Written exercise — Copy the rows in the stretch from the line containing "Where should I" through the line containing "[1207, 305]", leaving the requests as they are but shifting every coordinate in the answers up by 101.

Records supplied —
-*-*-
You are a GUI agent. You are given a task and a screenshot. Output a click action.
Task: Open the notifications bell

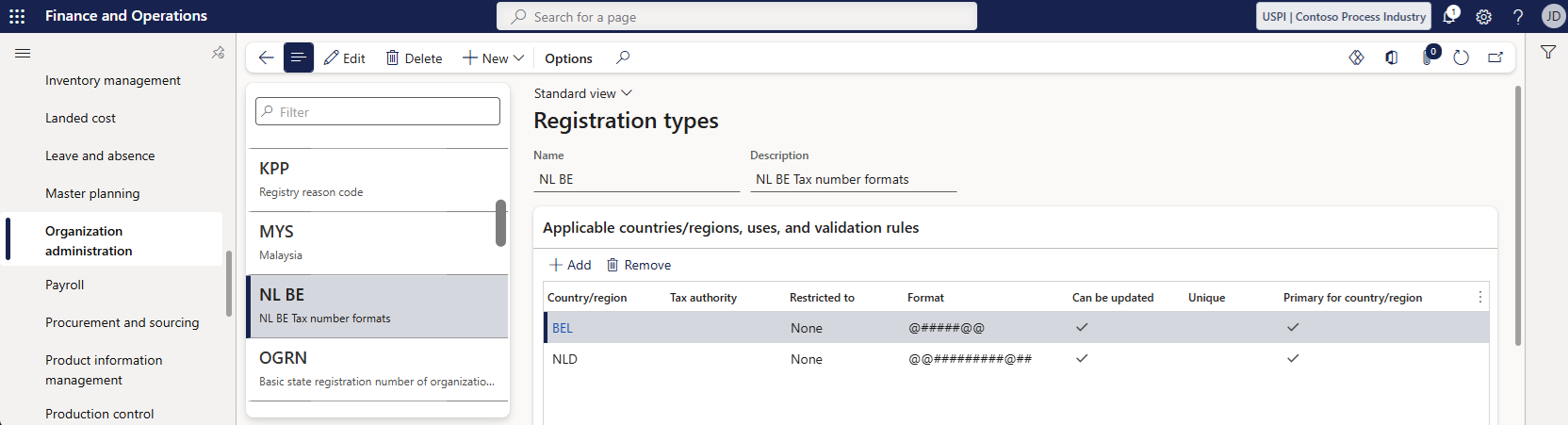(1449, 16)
-*-*-
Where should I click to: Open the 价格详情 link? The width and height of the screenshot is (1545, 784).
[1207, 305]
-*-*-
Finished exercise —
Where should I click to: Open the 价格详情 link? The width and height of the screenshot is (1545, 784).
[1308, 406]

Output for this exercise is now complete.